====== Materials provided
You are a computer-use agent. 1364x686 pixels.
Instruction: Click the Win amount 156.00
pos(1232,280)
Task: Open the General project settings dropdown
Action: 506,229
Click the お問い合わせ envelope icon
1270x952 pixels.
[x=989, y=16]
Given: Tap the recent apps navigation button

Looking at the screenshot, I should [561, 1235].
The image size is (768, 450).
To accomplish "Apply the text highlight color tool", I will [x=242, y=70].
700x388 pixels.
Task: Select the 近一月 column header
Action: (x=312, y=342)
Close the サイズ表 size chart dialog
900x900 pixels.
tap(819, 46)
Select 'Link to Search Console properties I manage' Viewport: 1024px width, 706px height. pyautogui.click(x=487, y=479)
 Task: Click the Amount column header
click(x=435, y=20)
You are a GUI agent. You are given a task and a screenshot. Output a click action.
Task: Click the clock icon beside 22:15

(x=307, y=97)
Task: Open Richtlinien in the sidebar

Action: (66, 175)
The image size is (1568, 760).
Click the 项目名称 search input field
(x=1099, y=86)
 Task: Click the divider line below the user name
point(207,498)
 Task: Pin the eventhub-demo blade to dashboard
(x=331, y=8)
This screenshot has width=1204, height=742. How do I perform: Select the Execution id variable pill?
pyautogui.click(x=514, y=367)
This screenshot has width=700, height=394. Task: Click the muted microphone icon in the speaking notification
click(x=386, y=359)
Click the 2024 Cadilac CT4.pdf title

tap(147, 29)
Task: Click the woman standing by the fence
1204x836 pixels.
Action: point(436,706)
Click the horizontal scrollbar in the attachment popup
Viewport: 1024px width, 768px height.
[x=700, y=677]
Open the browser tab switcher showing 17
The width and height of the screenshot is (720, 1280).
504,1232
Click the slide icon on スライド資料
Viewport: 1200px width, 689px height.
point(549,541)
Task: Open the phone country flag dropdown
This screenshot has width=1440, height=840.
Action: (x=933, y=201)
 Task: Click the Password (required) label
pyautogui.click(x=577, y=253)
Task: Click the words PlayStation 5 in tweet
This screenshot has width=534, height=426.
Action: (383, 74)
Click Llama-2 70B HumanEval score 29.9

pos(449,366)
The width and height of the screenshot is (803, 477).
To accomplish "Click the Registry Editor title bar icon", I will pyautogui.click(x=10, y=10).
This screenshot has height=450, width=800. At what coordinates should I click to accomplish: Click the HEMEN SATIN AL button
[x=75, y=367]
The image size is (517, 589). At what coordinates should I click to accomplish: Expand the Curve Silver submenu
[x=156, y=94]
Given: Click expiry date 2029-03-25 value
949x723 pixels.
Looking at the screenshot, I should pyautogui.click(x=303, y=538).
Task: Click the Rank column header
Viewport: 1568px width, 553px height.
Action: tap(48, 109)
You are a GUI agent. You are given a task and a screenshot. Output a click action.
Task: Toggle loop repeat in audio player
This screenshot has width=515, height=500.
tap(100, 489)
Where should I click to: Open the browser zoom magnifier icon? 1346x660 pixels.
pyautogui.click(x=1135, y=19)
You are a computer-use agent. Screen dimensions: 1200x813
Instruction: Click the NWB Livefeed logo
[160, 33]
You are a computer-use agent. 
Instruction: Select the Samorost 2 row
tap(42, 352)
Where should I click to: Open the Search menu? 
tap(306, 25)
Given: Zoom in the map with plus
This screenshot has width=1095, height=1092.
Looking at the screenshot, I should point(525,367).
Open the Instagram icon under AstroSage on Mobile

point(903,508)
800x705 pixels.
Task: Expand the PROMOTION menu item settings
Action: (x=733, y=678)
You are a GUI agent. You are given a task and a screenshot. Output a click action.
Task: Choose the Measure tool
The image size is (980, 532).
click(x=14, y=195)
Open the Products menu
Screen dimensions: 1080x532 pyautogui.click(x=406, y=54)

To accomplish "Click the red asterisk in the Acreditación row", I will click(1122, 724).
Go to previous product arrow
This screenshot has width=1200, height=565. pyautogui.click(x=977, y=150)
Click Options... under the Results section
============
[Exercise description]: Give a word-for-word restatement of every record.

[Solution below]:
You are a computer-use agent. 1364x686 pixels.
Instruction: Click the Win amount 156.00
pos(1232,280)
Task: Open the General project settings dropdown
Action: 506,229
Click the お問い合わせ envelope icon
1270x952 pixels.
[x=989, y=16]
Given: Tap the recent apps navigation button

Looking at the screenshot, I should [561, 1235].
The image size is (768, 450).
To accomplish "Apply the text highlight color tool", I will [x=242, y=70].
700x388 pixels.
Task: Select the 近一月 column header
Action: (x=312, y=342)
Close the サイズ表 size chart dialog
900x900 pixels.
tap(819, 46)
Select 'Link to Search Console properties I manage' Viewport: 1024px width, 706px height. pyautogui.click(x=487, y=479)
 Task: Click the Amount column header
click(x=435, y=20)
You are a GUI agent. You are given a task and a screenshot. Output a click action.
Task: Click the clock icon beside 22:15

(x=307, y=97)
Task: Open Richtlinien in the sidebar

Action: (66, 175)
The image size is (1568, 760).
Click the 项目名称 search input field
(x=1099, y=86)
 Task: Click the divider line below the user name
point(207,498)
 Task: Pin the eventhub-demo blade to dashboard
(x=331, y=8)
This screenshot has width=1204, height=742. How do I perform: Select the Execution id variable pill?
pyautogui.click(x=514, y=367)
This screenshot has width=700, height=394. Task: Click the muted microphone icon in the speaking notification
click(x=386, y=359)
Click the 2024 Cadilac CT4.pdf title

tap(147, 29)
Task: Click the woman standing by the fence
1204x836 pixels.
Action: point(436,706)
Click the horizontal scrollbar in the attachment popup
Viewport: 1024px width, 768px height.
[x=700, y=677]
Open the browser tab switcher showing 17
The width and height of the screenshot is (720, 1280).
504,1232
Click the slide icon on スライド資料
Viewport: 1200px width, 689px height.
point(549,541)
Task: Open the phone country flag dropdown
This screenshot has width=1440, height=840.
Action: (x=933, y=201)
 Task: Click the Password (required) label
pyautogui.click(x=577, y=253)
Task: Click the words PlayStation 5 in tweet
This screenshot has width=534, height=426.
Action: (383, 74)
Click Llama-2 70B HumanEval score 29.9

pos(449,366)
The width and height of the screenshot is (803, 477).
To accomplish "Click the Registry Editor title bar icon", I will pyautogui.click(x=10, y=10).
This screenshot has height=450, width=800. At what coordinates should I click to accomplish: Click the HEMEN SATIN AL button
[x=75, y=367]
The image size is (517, 589). At what coordinates should I click to accomplish: Expand the Curve Silver submenu
[x=156, y=94]
Given: Click expiry date 2029-03-25 value
949x723 pixels.
Looking at the screenshot, I should pyautogui.click(x=303, y=538).
Task: Click the Rank column header
Viewport: 1568px width, 553px height.
Action: tap(48, 109)
You are a GUI agent. You are given a task and a screenshot. Output a click action.
Task: Toggle loop repeat in audio player
This screenshot has width=515, height=500.
tap(100, 489)
Where should I click to: Open the browser zoom magnifier icon? 1346x660 pixels.
pyautogui.click(x=1135, y=19)
You are a computer-use agent. Screen dimensions: 1200x813
Instruction: Click the NWB Livefeed logo
[160, 33]
You are a computer-use agent. 
Instruction: Select the Samorost 2 row
tap(42, 352)
Where should I click to: Open the Search menu? 
tap(306, 25)
Given: Zoom in the map with plus
This screenshot has width=1095, height=1092.
Looking at the screenshot, I should point(525,367).
Open the Instagram icon under AstroSage on Mobile

point(903,508)
800x705 pixels.
Task: Expand the PROMOTION menu item settings
Action: (x=733, y=678)
You are a GUI agent. You are given a task and a screenshot. Output a click action.
Task: Choose the Measure tool
The image size is (980, 532).
click(x=14, y=195)
Open the Products menu
Screen dimensions: 1080x532 pyautogui.click(x=406, y=54)

To accomplish "Click the red asterisk in the Acreditación row", I will click(1122, 724).
Go to previous product arrow
This screenshot has width=1200, height=565. pyautogui.click(x=977, y=150)
Click Options... under the Results section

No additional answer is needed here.